Interesting; this shows that people who do not understand what "pull" does
expect different behaviour from "pull", use the word "pull" to express
what they want to happen, expect other people interpret the word to mean
the way they think it does.  At the same time, judging from different
behaviour expected by these people, push/pull asymmetry does not seem to
have much to do with the confusion.  If the verb used by people who know
git to call this operation were "distim", these people would also say
"distim" and expect different things from it.  I would foresee exactly the
same problem if the verb were "update" for that matter.

It is just natural, as everybody learns a new language by listening how
others talk and by imitating them.

Another thing I noticed while lurning on the #git channel for the past few
days is that too much flexibility actually hurts new people.  They do not
want flexibility, but want to follow a set recipe.  It just overwhelms to
get too much flexibility upfront without enough guidance.

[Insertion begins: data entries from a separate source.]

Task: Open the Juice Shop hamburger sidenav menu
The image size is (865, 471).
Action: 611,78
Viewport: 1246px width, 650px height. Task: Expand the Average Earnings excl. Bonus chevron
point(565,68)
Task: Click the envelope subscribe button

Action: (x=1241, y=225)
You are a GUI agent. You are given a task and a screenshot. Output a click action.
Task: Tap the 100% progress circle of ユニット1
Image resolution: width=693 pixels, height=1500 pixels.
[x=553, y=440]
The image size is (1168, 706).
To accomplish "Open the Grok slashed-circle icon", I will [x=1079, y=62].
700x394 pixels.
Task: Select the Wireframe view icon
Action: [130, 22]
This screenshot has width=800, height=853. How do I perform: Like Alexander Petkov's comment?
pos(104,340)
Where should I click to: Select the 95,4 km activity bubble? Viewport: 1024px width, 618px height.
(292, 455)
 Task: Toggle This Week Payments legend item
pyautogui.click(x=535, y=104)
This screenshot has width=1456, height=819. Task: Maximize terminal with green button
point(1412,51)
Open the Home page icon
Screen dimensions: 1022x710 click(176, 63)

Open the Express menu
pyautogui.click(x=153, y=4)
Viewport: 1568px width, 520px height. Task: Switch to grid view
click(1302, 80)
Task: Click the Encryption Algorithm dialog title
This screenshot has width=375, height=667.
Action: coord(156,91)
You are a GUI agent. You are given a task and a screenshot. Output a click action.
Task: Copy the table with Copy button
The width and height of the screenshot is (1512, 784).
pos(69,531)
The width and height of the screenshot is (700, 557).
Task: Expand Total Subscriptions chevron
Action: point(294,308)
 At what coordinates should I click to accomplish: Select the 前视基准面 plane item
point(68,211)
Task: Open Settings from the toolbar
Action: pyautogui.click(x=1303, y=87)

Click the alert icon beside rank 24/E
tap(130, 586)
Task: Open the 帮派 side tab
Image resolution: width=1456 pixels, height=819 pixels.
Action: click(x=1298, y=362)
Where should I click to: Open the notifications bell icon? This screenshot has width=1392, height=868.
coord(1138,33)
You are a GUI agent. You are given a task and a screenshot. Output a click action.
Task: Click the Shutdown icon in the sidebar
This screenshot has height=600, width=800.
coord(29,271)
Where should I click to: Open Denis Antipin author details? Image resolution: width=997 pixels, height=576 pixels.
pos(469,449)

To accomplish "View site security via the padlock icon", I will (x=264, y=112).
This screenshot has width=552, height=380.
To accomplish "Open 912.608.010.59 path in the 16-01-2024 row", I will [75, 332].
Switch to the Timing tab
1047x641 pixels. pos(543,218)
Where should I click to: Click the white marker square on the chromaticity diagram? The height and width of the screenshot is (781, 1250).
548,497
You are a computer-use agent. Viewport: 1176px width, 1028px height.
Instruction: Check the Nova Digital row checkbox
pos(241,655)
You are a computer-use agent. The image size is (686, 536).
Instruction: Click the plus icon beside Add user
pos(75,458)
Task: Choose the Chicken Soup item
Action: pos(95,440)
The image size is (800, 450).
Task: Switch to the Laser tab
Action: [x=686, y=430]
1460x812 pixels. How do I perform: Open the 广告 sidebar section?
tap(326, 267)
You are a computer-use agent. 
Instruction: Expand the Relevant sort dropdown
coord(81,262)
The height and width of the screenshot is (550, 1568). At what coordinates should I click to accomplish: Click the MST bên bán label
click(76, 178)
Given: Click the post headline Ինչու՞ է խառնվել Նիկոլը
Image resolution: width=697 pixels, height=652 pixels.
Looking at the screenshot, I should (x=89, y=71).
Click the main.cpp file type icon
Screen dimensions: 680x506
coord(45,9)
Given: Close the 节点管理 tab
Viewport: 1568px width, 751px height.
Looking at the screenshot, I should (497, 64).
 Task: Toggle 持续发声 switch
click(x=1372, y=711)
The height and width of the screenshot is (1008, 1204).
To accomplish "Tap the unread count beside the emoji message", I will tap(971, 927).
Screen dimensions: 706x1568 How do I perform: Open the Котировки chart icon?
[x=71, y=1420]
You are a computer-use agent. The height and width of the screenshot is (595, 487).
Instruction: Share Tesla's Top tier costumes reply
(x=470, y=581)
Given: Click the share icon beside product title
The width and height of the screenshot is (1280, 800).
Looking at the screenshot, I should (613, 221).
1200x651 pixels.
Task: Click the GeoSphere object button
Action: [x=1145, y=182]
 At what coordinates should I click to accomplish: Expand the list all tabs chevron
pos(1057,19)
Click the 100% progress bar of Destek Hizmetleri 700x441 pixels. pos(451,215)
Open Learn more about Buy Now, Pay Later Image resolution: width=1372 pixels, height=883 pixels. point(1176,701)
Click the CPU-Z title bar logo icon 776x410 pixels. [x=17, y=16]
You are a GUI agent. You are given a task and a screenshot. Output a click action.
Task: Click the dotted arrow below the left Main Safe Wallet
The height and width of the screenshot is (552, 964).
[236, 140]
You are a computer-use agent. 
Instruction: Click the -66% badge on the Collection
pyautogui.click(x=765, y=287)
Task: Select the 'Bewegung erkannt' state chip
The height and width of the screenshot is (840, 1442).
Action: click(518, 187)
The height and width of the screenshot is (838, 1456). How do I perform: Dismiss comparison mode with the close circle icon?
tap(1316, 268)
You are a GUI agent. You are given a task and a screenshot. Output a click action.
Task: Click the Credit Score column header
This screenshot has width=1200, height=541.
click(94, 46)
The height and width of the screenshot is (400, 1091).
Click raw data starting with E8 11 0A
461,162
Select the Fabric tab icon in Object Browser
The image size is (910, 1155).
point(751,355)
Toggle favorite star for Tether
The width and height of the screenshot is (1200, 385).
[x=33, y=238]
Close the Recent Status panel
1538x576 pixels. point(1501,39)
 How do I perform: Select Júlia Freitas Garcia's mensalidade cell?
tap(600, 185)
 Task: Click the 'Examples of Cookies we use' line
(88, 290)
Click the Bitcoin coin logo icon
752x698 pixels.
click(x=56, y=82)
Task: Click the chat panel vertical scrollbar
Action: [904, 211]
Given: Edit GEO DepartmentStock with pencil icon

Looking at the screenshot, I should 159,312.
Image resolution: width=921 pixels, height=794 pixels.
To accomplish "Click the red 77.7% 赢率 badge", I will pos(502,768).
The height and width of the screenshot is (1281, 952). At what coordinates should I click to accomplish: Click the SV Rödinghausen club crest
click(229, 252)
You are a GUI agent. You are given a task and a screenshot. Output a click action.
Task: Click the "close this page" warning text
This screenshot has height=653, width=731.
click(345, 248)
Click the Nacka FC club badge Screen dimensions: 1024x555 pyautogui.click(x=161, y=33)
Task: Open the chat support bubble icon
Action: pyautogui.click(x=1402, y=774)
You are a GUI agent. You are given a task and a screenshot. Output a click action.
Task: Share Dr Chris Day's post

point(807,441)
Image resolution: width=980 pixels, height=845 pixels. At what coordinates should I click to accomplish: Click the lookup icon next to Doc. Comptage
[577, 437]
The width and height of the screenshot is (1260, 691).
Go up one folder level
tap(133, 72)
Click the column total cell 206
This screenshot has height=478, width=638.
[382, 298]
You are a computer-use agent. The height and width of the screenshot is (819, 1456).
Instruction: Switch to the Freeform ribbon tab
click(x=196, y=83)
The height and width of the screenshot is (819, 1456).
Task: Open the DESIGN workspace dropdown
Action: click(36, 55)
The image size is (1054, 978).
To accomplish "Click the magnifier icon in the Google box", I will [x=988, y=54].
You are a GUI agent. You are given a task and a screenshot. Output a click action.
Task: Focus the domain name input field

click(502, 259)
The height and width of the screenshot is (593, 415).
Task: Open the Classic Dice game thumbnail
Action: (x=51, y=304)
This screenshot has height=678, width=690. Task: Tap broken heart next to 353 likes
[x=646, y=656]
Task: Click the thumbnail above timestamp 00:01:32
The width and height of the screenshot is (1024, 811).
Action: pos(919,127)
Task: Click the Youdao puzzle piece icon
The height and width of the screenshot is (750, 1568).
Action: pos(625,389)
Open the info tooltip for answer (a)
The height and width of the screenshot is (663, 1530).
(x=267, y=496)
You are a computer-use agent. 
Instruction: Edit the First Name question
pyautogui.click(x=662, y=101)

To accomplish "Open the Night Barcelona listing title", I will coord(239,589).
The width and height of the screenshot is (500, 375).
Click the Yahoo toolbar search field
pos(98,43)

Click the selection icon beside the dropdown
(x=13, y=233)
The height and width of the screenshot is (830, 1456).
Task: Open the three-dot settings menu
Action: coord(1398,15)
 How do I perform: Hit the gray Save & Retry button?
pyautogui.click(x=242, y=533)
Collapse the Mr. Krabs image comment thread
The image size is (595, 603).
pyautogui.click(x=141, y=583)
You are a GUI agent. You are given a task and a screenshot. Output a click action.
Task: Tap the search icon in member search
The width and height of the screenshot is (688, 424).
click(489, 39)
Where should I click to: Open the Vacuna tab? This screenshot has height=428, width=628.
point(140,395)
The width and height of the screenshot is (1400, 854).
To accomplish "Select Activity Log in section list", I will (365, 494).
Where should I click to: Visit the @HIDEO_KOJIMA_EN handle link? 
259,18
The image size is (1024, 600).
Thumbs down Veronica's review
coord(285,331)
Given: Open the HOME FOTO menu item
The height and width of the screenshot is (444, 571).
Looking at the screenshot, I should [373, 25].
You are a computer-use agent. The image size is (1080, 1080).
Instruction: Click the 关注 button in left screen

And there are too much historical flexibility that remain merely for
historical reasons.  We more or less killed the concept of separate object
store and $GIT_DIR (i.e.one objects/ directory shared between more than
one .git/ directories) when we made receive-pack aware of alternate
repository information---it used to be that objects/ directory did not
belong to a single set of refs/ hierarchy, but now it does and the
receiving end of "git push" uses that knowledge to tell the sender what
not to send in order to minimize the transfer.  We will be gradually
killing other kinds of historical flexibility that do not buy much in
practice anymore, and that would reduce the issue of overwhelming
flexibility.

For example, I am in favor of deprecating the "pull $there $src:$dst"
notation.  Before we standardized on the separate remote layout, it was
sometimes handy to be able to use $dst that is a local branch, but these
days, especially when repository $there has remote.$there.fetch mapping
configured so that we can compute from $src what remote tracking branch we
should store the fetched commit, the flexibility is more confusing than it
is useful.  "pull $there $src" (and "pull $there $src1 $src2" to build an
octopus) should stay, but even there, it probably is a good idea for these
notations to start updating remote tracking branches for $src ($src1 and
$src2 in the octopus case) if the repository is configured to track them
anyway, to match what "pull $there" that uses the default configuration
does.

I am actually even Ok, at least in the long run (like in 3 years), if we
were to deprecate the refspecs with colon given on the command line to
"pull" and "fetch" altogether [*1*].  The rule will become "if you are
going to use tracking branches to store what you fetch, you _must_ always
have the tracking mapping defined in remote.$there.fetch configuration,
and the location where one particular branch from the remote is stored is
always determined by that mapping."  It robs us the flexibility to fetch
my 'next' and store it to your 'next' branch today and to your 'mext'
branch tomorrow, and instead you would need to first fetch and then do an
explicit "git branch mext origin/next" if you really want to do so, but I
think the flexibility outlived its usefulness --- the primary value of
these kinds of flexibility is to experiment with various workflows and UI
concepts they allow, but I think we have gained enough experience to start
judging what works (and is useful) and what doesn't (and is Ok to make it
much more cumbersome to make or even impossible to do).


[Footnote]

*1* Except perhaps when deleting branches from the remote with "push", but
even there we _could_ force people to do a deleting push separate from
normal push and say "push --delete $there $this $and $that".